16 • FOOTWEAR TODAY • JANUARY 2012
Intrepid footwear reporter, Henry Harington, under fire in Libya, saved by his Desert Trooper boots! At breakfast the next morning I had absolutely no way of knowing how to get
to the factory I was supposed to witness being restarted and it turned out that “Herr Boot” was not in fact German, but a Belgian member of the delegation. He had missed the plane, an omission that did not seem to concern to the rest of the delegation. Indeed it was of equal unconcern that I had mistakenly joined their delegation. It was planned that they would travel to meet representatives of Qaddafi’s
family to initiate negotiations. There were no telephones, so no way of contacting my editor or the British consul (if he was still in the country) I felt I had little choice but to join them. We headed in a convoy of vehicles out along the coast road to the rendezvous with the blue Mediterranean twinkling in the sun. It was by glancing at the sun I realised that there were aeroplanes heading in our direction out of the sun. I was driving with the head of the delegation, a former colonel in the Swedish army. He immediately ordered the driver to stop and shouted “out, out, out!”

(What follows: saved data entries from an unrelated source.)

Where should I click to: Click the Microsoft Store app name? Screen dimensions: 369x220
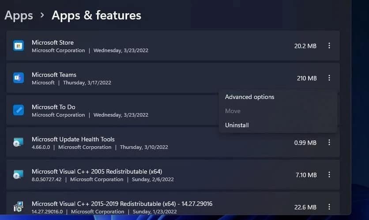(53, 42)
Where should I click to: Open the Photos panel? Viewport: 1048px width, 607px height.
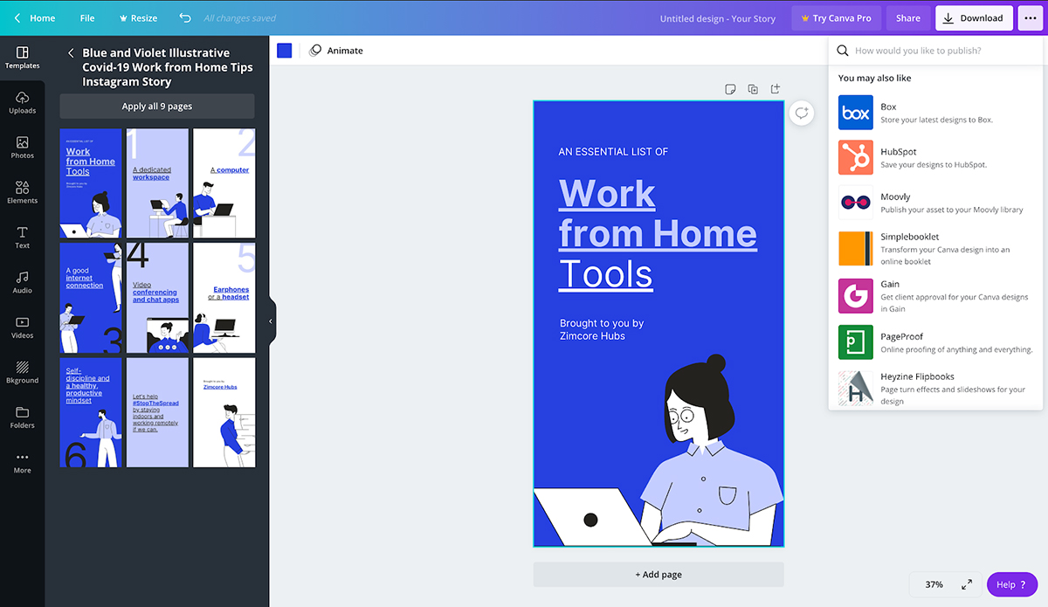[x=22, y=147]
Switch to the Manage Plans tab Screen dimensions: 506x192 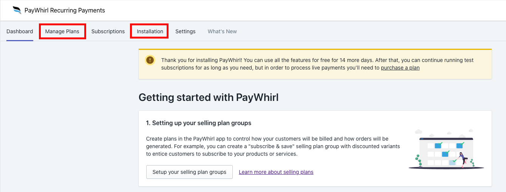(62, 31)
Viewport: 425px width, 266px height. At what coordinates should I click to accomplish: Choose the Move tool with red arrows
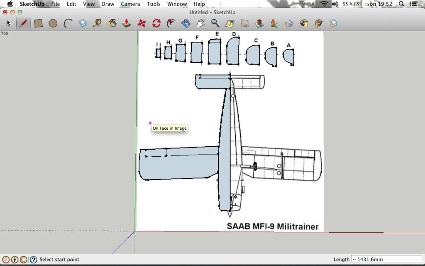142,23
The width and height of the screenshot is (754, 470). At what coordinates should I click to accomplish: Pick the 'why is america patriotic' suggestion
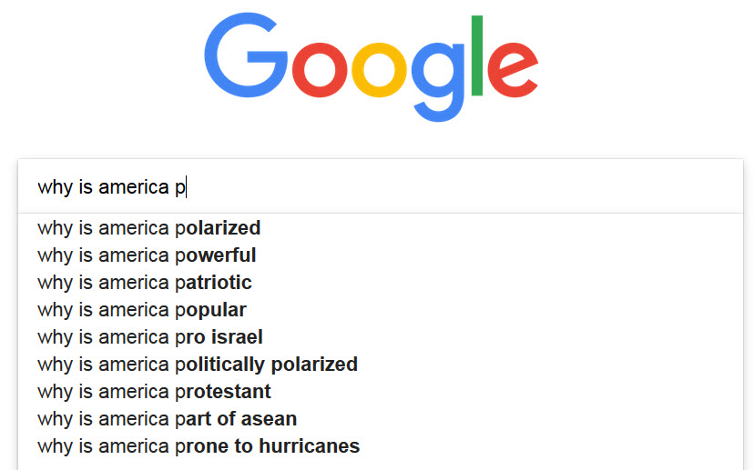pyautogui.click(x=381, y=283)
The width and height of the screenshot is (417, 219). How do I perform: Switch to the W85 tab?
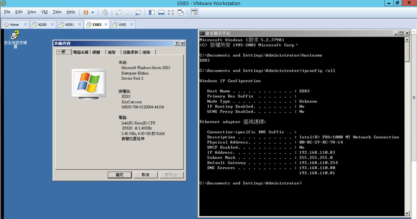point(122,24)
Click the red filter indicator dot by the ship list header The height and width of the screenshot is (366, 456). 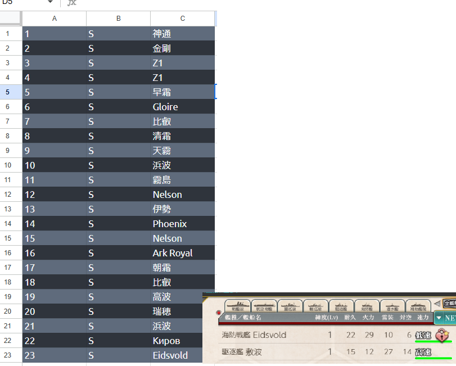pyautogui.click(x=218, y=313)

We fell out of the truck and ran to the water’s edge. Within seconds the lead vehicle had been hit by a rocket. It rose in flames from the road and bounced onto the Land Cruiser behind. In no time at all the convey was ablaze. And, standing on the beach with the morning sun warming our backs we felt the heat on our faces, as we watched our means of transport going up in smoke. You don’t hail a cab in the middle of a war or the middle of a desert.
The satellite phones that the delegation had to stay in touch with their governments and Qaddafi’s people were now charred technology. There was no choice. We had to start walking. We walked and the sun rose, as did
the temperature. It was not long before tempers in the delegation started to fray as they were all wearing city shoes to match their bureaucratic, pen pushing position back in Brussels. The more they complained, the more smug I felt. My desert boots were the height of comfort. Although the original desert boot was designed as a “recreational shoe” for off duty officers, the new version, crafted from English suede from the Charles F. Stead tannery in the north of England, was soft and flexible and felt “natural” and the crepe sole meant I felt close to the ground. I later discovered that the foreign correspondents who had sent me to Coventry
had got on the wrong bus at the airport – it was they who were supposed to have covered the supposed meeting of the European delegation and those planning an exit for Qaddafi from Libya. They had missed not only the excitement of being strafed by NATO bombers but of being part of a plot by the Qaddafi’s to get the European delegation and the press killed while by telling NATO our convey was Qaddafi himself trying to escape. With all their fatigues and combat boots the foreign correspondents had
missed the real action that I experienced and ended up being taken to Misrata where they were given the tour of a boot factory that was being re-established and served tea - a drink with which the hard bitten news hounds were mostly unfamiliar.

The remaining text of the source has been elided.